> [Task requirements]: Word for word, transcribe every line below.
### Record extracts
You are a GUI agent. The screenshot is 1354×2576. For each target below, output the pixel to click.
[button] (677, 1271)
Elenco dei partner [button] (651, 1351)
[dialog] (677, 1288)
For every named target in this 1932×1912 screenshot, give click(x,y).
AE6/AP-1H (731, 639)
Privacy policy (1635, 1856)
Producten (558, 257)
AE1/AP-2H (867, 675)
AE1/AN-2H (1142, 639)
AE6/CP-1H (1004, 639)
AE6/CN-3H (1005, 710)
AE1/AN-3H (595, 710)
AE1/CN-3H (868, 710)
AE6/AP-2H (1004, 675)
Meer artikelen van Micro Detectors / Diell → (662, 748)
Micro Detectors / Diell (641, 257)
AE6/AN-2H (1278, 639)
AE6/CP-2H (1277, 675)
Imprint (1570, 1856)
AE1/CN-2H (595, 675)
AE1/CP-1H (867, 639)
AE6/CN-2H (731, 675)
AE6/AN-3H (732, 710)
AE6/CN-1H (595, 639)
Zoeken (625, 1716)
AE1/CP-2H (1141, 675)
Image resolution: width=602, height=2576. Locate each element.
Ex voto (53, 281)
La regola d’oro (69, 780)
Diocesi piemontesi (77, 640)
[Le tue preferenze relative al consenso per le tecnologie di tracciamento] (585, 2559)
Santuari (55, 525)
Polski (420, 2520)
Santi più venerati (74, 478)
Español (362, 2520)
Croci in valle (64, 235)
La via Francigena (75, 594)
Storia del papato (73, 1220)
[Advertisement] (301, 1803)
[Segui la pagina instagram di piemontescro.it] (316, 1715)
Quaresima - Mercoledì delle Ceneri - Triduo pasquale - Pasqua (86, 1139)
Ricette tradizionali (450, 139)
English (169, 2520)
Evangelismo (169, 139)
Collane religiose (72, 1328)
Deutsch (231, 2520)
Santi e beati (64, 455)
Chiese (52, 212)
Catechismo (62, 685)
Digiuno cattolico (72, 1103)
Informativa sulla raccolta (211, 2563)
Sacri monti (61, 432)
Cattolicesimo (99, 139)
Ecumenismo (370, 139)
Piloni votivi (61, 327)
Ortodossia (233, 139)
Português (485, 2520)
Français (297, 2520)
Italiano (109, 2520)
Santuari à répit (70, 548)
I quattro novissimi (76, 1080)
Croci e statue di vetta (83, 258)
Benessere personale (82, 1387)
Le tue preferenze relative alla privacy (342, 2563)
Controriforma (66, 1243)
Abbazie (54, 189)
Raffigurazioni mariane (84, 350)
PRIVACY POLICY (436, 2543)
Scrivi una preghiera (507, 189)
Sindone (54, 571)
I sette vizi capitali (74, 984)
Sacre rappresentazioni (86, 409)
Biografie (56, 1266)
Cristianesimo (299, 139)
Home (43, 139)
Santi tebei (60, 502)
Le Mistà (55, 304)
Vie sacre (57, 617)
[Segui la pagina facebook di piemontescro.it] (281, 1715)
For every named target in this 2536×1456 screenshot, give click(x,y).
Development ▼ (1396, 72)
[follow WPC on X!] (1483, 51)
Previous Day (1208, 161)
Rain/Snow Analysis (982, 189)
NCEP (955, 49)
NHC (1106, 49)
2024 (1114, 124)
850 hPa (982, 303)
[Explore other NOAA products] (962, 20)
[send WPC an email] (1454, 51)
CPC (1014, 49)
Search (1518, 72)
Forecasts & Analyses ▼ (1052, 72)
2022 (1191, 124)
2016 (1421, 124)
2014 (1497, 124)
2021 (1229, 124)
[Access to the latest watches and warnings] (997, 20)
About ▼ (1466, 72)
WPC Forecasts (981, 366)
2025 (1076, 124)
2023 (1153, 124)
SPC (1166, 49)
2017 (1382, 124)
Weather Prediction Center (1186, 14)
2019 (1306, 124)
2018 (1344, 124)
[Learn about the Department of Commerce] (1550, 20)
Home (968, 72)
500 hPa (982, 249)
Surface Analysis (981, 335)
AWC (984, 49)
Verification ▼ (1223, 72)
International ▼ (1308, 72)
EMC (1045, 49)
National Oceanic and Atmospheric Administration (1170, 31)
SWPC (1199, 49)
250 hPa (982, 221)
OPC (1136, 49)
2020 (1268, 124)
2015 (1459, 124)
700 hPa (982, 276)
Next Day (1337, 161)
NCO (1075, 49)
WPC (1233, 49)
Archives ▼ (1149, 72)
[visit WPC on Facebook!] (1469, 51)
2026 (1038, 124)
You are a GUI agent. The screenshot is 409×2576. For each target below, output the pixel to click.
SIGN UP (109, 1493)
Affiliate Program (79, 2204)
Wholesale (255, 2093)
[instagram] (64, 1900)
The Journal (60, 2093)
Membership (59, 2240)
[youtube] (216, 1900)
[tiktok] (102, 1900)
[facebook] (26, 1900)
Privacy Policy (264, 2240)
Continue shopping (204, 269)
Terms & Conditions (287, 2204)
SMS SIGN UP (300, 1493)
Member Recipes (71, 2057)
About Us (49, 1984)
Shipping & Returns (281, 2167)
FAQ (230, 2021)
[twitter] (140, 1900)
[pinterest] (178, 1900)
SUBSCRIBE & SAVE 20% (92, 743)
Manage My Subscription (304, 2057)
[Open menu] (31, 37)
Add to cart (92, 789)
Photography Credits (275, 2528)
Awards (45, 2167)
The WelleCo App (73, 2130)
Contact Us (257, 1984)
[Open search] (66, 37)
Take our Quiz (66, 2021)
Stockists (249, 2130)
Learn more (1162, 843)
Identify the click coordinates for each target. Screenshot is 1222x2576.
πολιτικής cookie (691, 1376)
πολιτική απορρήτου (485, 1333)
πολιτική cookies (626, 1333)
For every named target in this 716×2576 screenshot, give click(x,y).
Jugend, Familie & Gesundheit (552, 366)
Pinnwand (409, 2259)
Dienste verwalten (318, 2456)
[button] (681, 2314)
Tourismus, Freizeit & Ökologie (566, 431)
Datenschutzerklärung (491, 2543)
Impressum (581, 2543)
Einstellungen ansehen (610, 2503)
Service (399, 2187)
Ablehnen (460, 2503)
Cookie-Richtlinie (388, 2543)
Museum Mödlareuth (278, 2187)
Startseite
######
> [Worked solution]:
You are a GUI agent. The screenshot is 1354×2576. For each target below, output the pixel to click.
[button] (677, 1271)
Elenco dei partner [button] (651, 1351)
[dialog] (677, 1288)
For every named target in this 1932×1912 screenshot, give click(x,y).
AE6/AP-1H (731, 639)
Privacy policy (1635, 1856)
Producten (558, 257)
AE1/AP-2H (867, 675)
AE1/AN-2H (1142, 639)
AE6/CP-1H (1004, 639)
AE6/CN-3H (1005, 710)
AE1/AN-3H (595, 710)
AE1/CN-3H (868, 710)
AE6/AP-2H (1004, 675)
Meer artikelen van Micro Detectors / Diell → (662, 748)
Micro Detectors / Diell (641, 257)
AE6/AN-2H (1278, 639)
AE6/CP-2H (1277, 675)
Imprint (1570, 1856)
AE1/CN-2H (595, 675)
AE1/CP-1H (867, 639)
AE6/CN-2H (731, 675)
AE6/AN-3H (732, 710)
AE6/CN-1H (595, 639)
Zoeken (625, 1716)
AE1/CP-2H (1141, 675)
Image resolution: width=602, height=2576. Locate each element.
Ex voto (53, 281)
La regola d’oro (69, 780)
Diocesi piemontesi (77, 640)
[Le tue preferenze relative al consenso per le tecnologie di tracciamento] (585, 2559)
Santuari (55, 525)
Polski (420, 2520)
Santi più venerati (74, 478)
Español (362, 2520)
Croci in valle (64, 235)
La via Francigena (75, 594)
Storia del papato (73, 1220)
[Advertisement] (301, 1803)
[Segui la pagina instagram di piemontescro.it] (316, 1715)
Quaresima - Mercoledì delle Ceneri - Triduo pasquale - Pasqua (86, 1139)
Ricette tradizionali (450, 139)
English (169, 2520)
Evangelismo (169, 139)
Collane religiose (72, 1328)
Deutsch (231, 2520)
Santi e beati (64, 455)
Chiese (52, 212)
Catechismo (62, 685)
Digiuno cattolico (72, 1103)
Informativa sulla raccolta (211, 2563)
Sacri monti (61, 432)
Cattolicesimo (99, 139)
Ecumenismo (370, 139)
Piloni votivi (61, 327)
Ortodossia (233, 139)
Português (485, 2520)
Français (297, 2520)
Italiano (109, 2520)
Santuari à répit (70, 548)
I quattro novissimi (76, 1080)
Croci e statue di vetta (83, 258)
Benessere personale (82, 1387)
Le tue preferenze relative alla privacy (342, 2563)
Controriforma (66, 1243)
Abbazie (54, 189)
Raffigurazioni mariane (84, 350)
PRIVACY POLICY (436, 2543)
Scrivi una preghiera (507, 189)
Sindone (54, 571)
I sette vizi capitali (74, 984)
Sacre rappresentazioni (86, 409)
Biografie (56, 1266)
Cristianesimo (299, 139)
Home (43, 139)
Santi tebei (60, 502)
Le Mistà (55, 304)
Vie sacre (57, 617)
[Segui la pagina facebook di piemontescro.it] (281, 1715)
For every named target in this 2536×1456 screenshot, give click(x,y).
Development ▼ (1396, 72)
[follow WPC on X!] (1483, 51)
Previous Day (1208, 161)
Rain/Snow Analysis (982, 189)
NCEP (955, 49)
NHC (1106, 49)
2024 (1114, 124)
850 hPa (982, 303)
[Explore other NOAA products] (962, 20)
[send WPC an email] (1454, 51)
CPC (1014, 49)
Search (1518, 72)
Forecasts & Analyses ▼ (1052, 72)
2022 (1191, 124)
2016 (1421, 124)
2014 (1497, 124)
2021 (1229, 124)
[Access to the latest watches and warnings] (997, 20)
About ▼ (1466, 72)
WPC Forecasts (981, 366)
2025 (1076, 124)
2023 (1153, 124)
SPC (1166, 49)
2017 (1382, 124)
Weather Prediction Center (1186, 14)
2019 (1306, 124)
2018 (1344, 124)
[Learn about the Department of Commerce] (1550, 20)
Home (968, 72)
500 hPa (982, 249)
Surface Analysis (981, 335)
AWC (984, 49)
Verification ▼ (1223, 72)
International ▼ (1308, 72)
EMC (1045, 49)
National Oceanic and Atmospheric Administration (1170, 31)
SWPC (1199, 49)
250 hPa (982, 221)
OPC (1136, 49)
2020 (1268, 124)
2015 (1459, 124)
700 hPa (982, 276)
Next Day (1337, 161)
NCO (1075, 49)
WPC (1233, 49)
Archives ▼ (1149, 72)
[visit WPC on Facebook!] (1469, 51)
2026 (1038, 124)
You are a GUI agent. The screenshot is 409×2576. For each target below, output the pixel to click.
SIGN UP (109, 1493)
Affiliate Program (79, 2204)
Wholesale (255, 2093)
[instagram] (64, 1900)
The Journal (60, 2093)
Membership (59, 2240)
[youtube] (216, 1900)
[tiktok] (102, 1900)
[facebook] (26, 1900)
Privacy Policy (264, 2240)
Continue shopping (204, 269)
Terms & Conditions (287, 2204)
SMS SIGN UP (300, 1493)
Member Recipes (71, 2057)
About Us (49, 1984)
Shipping & Returns (281, 2167)
FAQ (230, 2021)
[twitter] (140, 1900)
[pinterest] (178, 1900)
SUBSCRIBE & SAVE 20% (92, 743)
Manage My Subscription (304, 2057)
[Open menu] (31, 37)
Add to cart (92, 789)
Photography Credits (275, 2528)
Awards (45, 2167)
The WelleCo App (73, 2130)
Contact Us (257, 1984)
[Open search] (66, 37)
Take our Quiz (66, 2021)
Stockists (249, 2130)
Learn more (1162, 843)
Identify the click coordinates for each target. Screenshot is 1222x2576.
πολιτικής cookie (691, 1376)
πολιτική απορρήτου (485, 1333)
πολιτική cookies (626, 1333)
For every named target in this 716×2576 screenshot, give click(x,y).
Jugend, Familie & Gesundheit (552, 366)
Pinnwand (409, 2259)
Dienste verwalten (318, 2456)
[button] (681, 2314)
Tourismus, Freizeit & Ökologie (566, 431)
Datenschutzerklärung (491, 2543)
Impressum (581, 2543)
Einstellungen ansehen (610, 2503)
Service (399, 2187)
Ablehnen (460, 2503)
Cookie-Richtlinie (388, 2543)
Museum Mödlareuth (278, 2187)
Startseite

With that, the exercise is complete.